Source text:
= Beginning of Section =


    This was the wrong way. They didn’t answer any questions, and just raised more. You’re supposed to be left going “Wow! I can’t wait to see where they go with this!” rather than “WTF just happened?”

    Basically, they didn’t generate any faith that they’ll answer anything in season 2, if there is a season 2.

    • Season Two has been confirmed, though dates are not.

      But yes, they needed to answer a few more questions in the finale. They answered perhaps one or two, and one of those they had more or less answered in the penultimate episode.
      We know that humans have been there before, and the creatures are descended from human beings.

      • Sorry, I don’t feel the need to spoiler-wrap when we’re discussing the last episode:

        > We know that humans have been there before, and the creatures are descended from human beings.

        That’s actually exactly what I’m talking about.

= End of Section =

(Collected data)
= Beginning of Section =

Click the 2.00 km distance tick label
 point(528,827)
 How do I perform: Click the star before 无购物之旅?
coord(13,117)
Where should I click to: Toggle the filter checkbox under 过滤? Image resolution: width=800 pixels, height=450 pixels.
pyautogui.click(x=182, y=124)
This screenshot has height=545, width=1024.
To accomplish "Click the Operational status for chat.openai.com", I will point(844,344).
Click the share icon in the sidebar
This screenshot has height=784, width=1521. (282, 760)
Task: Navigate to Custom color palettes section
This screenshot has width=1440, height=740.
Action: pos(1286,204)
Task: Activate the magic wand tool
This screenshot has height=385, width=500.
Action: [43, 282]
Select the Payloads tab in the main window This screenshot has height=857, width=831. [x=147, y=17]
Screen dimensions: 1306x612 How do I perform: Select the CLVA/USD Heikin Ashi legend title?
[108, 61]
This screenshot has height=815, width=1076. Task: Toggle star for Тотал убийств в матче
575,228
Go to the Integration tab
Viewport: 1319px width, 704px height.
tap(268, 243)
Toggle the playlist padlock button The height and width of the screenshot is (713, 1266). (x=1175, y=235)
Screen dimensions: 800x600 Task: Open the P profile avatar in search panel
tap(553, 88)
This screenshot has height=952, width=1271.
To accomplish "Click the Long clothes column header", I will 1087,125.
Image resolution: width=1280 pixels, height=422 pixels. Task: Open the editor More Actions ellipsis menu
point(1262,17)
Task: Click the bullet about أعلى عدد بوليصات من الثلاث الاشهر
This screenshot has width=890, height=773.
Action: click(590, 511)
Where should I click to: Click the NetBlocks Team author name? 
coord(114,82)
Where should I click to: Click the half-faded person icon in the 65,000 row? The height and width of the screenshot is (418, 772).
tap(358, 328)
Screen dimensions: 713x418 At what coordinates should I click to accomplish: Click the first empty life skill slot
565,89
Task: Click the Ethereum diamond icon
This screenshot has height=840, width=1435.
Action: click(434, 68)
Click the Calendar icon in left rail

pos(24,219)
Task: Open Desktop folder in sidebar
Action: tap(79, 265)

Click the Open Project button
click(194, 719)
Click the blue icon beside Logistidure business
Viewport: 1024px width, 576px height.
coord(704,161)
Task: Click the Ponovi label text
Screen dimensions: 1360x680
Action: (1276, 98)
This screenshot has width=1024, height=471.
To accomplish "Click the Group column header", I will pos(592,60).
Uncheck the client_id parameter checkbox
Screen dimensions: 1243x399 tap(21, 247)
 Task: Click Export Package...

= End of Section =

Work to complete:
**1.** What does the finale discussion say about Season Two?
**2.** List every phrase the finale discussion uses to refer to a specific episode.
**3.** Write out the finale discussion text between "This was the" and "the penultimate episode.", inclusive.

Task-by-task outputs:
**1.** Season Two has been confirmed, but its dates have not.

**2.** the finale; the penultimate episode; the last episode

**3.**
This was the wrong way. They didn’t answer any questions, and just raised more. You’re supposed to be left going “Wow! I can’t wait to see where they go with this!” rather than “WTF just happened?”

    Basically, they didn’t generate any faith that they’ll answer anything in season 2, if there is a season 2.

    • Season Two has been confirmed, though dates are not.

      But yes, they needed to answer a few more questions in the finale. They answered perhaps one or two, and one of those they had more or less answered in the penultimate episode.